[Stored data]
——————
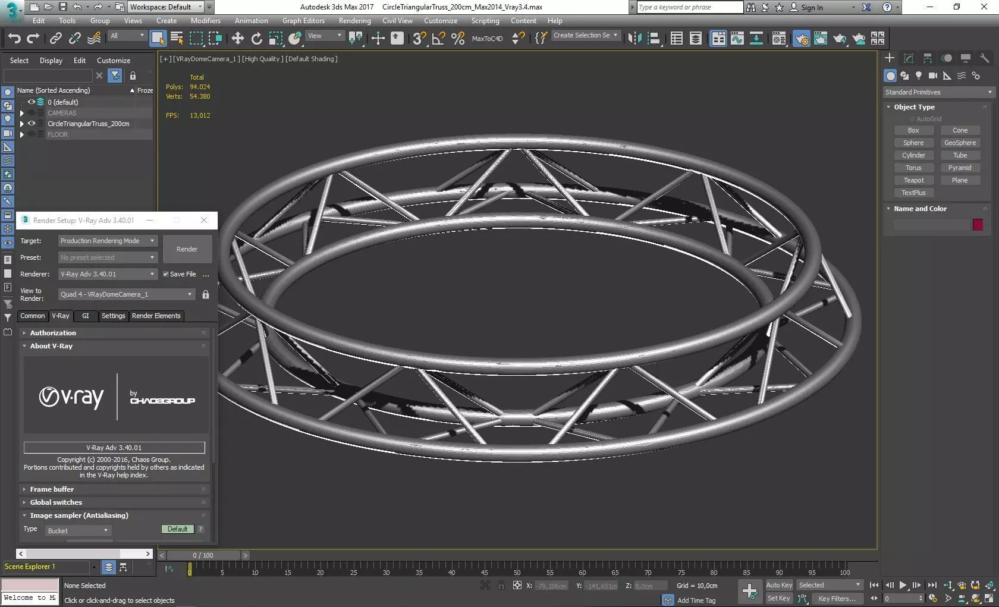Play the animation
This screenshot has width=999, height=607.
click(x=903, y=585)
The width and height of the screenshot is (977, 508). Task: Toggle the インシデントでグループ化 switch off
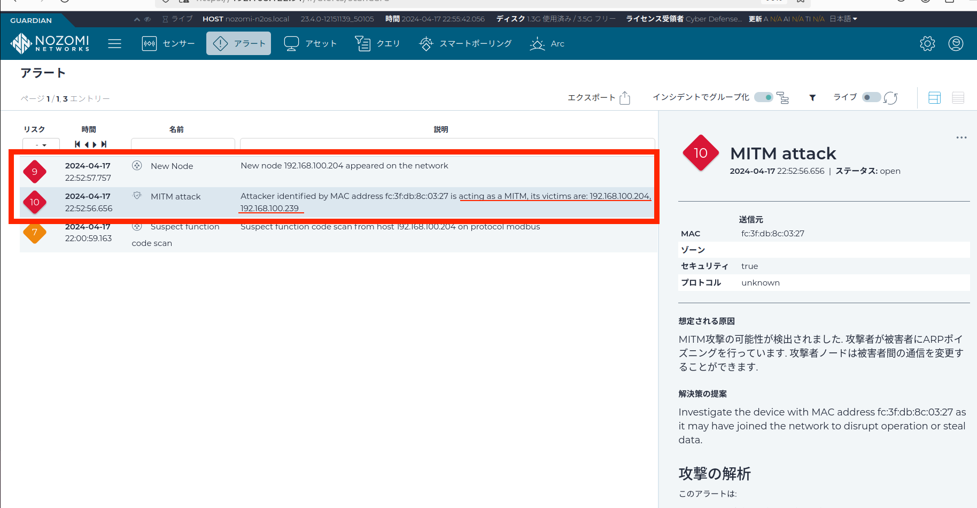click(x=763, y=97)
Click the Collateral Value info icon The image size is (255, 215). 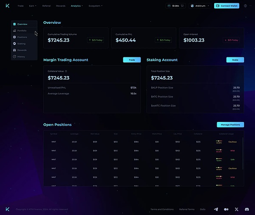pyautogui.click(x=66, y=71)
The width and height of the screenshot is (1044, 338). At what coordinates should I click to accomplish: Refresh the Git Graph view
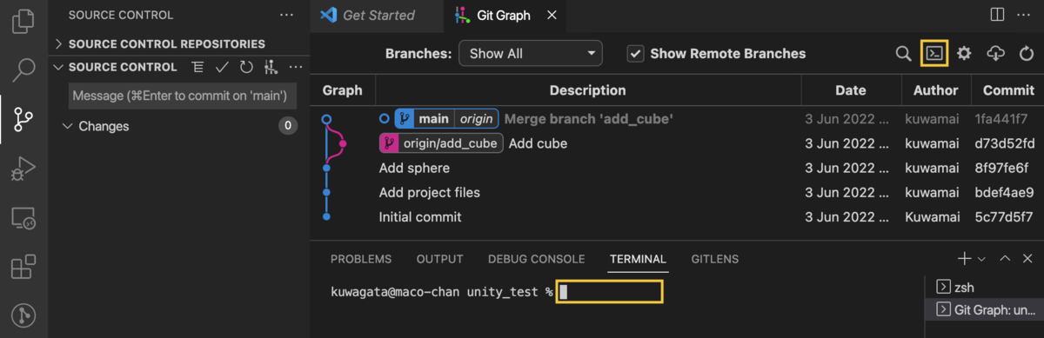coord(1024,53)
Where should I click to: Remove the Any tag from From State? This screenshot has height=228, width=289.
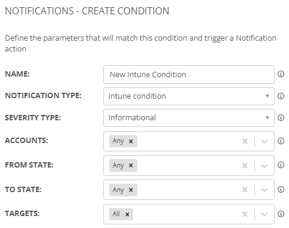(131, 166)
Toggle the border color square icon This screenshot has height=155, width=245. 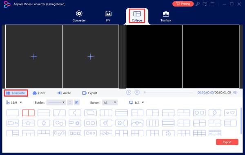70,102
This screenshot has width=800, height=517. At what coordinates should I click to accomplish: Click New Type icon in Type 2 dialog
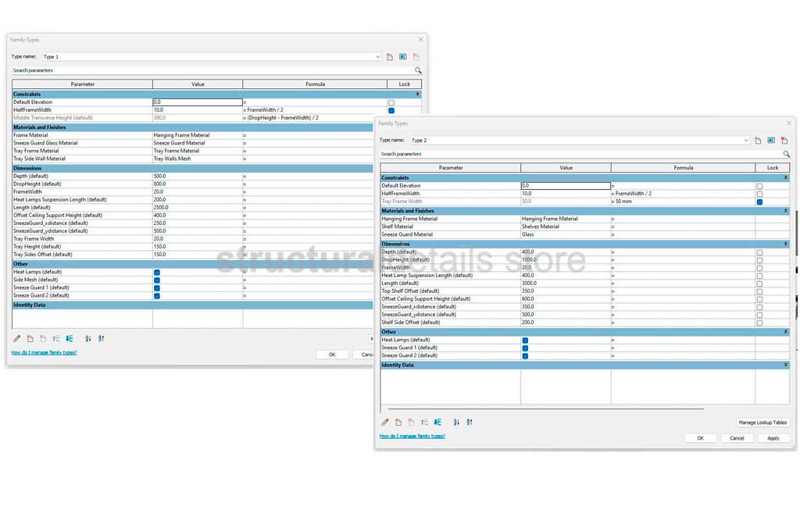tap(758, 141)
——————
Your assignment: Exactly the lines from the one holding "This screenshot has width=800, height=517." to the last line of the records above should be duplicated, with no pictures among them.

Solution below:
This screenshot has width=800, height=517. At what coordinates should I click to accomplish: Click New Type icon in Type 2 dialog
tap(758, 141)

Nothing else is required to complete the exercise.